For example, you can perform this step in different moment. Auto feature makes a lot of other corrections (by the way, it does it perfectly). Maybe they interfere with what you tried to explain.
Inspiring
June 29, 2017
Auto Tone is not a magic wand. It does exactly what it's supposed to do, which is, roughly speaking, to spread out the brightness values in the image so that they occupy the entire range from black to white, while more or less preserving the ratios between values. This does sometimes result in a too-bright image, but that's usually because all the values in the image started out bunched up against the left side of the scale — meaning that the image was severely underexposed and lacked highlights.
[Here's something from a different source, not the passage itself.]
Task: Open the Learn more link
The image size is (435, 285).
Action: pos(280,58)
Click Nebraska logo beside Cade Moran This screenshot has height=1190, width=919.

It would be really hard to write a program that would with one click optimize every image so that it looks perfect to you.
Known Participant
June 28, 2017
If it causes false evaluation of display as defective then it's really serious and it brings valuable damage. But if you want to fix more serious issues first then fix Auto Exposure feature! It works wrong for years! 100% of images are overexposed after using this feature. It's so nasty to correct it manually EVERY time by so huge values like 1.00 or little less.
Participant
June 28, 2017
Well, to be fair, it's not really so serious. Most people never notice it. It's a very minor visual issue.

The Lightroom development team(s) will surely have a TON of things they need to work on. I would not expect a fix before several months have passed.